(Records drawn from a dataset)
+--

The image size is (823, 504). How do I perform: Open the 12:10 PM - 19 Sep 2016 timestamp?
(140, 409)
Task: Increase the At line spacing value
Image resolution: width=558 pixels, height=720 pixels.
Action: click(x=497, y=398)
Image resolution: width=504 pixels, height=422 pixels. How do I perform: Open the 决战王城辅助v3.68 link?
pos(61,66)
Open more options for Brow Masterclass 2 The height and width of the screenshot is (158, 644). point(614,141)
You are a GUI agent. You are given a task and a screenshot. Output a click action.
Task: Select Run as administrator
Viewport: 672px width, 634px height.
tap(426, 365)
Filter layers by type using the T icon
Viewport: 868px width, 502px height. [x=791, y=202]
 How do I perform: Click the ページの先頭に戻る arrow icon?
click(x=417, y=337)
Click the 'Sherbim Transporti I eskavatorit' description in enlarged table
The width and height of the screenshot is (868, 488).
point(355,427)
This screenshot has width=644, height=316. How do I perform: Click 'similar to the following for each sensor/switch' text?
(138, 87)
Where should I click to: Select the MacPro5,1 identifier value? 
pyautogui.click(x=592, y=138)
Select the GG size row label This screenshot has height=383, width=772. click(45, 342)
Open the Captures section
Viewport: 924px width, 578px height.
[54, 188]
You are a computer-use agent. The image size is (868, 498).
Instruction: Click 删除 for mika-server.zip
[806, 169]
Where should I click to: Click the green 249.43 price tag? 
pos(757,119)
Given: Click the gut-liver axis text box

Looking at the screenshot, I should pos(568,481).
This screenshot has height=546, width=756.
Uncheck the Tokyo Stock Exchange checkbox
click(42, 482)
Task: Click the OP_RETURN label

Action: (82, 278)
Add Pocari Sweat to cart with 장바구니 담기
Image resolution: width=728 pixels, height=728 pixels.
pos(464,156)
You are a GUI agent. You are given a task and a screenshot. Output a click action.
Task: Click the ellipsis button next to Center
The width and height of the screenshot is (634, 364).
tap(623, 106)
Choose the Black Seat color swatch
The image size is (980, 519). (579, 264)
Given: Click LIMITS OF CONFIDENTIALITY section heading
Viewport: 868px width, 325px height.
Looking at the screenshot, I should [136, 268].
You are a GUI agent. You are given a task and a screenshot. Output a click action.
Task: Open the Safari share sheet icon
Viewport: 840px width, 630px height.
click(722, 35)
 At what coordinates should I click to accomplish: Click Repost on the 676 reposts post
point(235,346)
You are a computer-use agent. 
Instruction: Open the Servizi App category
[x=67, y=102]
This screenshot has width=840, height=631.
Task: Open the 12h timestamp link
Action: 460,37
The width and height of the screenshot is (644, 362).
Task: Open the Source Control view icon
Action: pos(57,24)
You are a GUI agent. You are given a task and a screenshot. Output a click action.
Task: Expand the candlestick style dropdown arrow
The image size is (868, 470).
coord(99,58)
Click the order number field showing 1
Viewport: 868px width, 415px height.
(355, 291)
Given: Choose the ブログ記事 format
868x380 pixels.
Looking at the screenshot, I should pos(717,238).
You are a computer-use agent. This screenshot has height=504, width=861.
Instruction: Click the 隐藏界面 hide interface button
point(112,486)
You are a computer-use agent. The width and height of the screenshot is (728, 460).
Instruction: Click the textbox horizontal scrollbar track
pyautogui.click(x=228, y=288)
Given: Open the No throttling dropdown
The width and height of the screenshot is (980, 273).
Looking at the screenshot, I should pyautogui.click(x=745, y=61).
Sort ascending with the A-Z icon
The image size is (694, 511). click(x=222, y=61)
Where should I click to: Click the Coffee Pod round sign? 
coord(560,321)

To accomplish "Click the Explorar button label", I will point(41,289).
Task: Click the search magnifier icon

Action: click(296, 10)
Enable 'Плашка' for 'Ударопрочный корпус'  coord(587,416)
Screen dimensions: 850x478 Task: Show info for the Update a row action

+--

Search the data for the word "computer" and copy each line where it appears.

You are a computer-use agent. The image size is (868, 498).
You are a computer-use agent. 
You are a computer-use agent. This screenshot has height=504, width=861.
You are a computer-use agent. The width and height of the screenshot is (728, 460).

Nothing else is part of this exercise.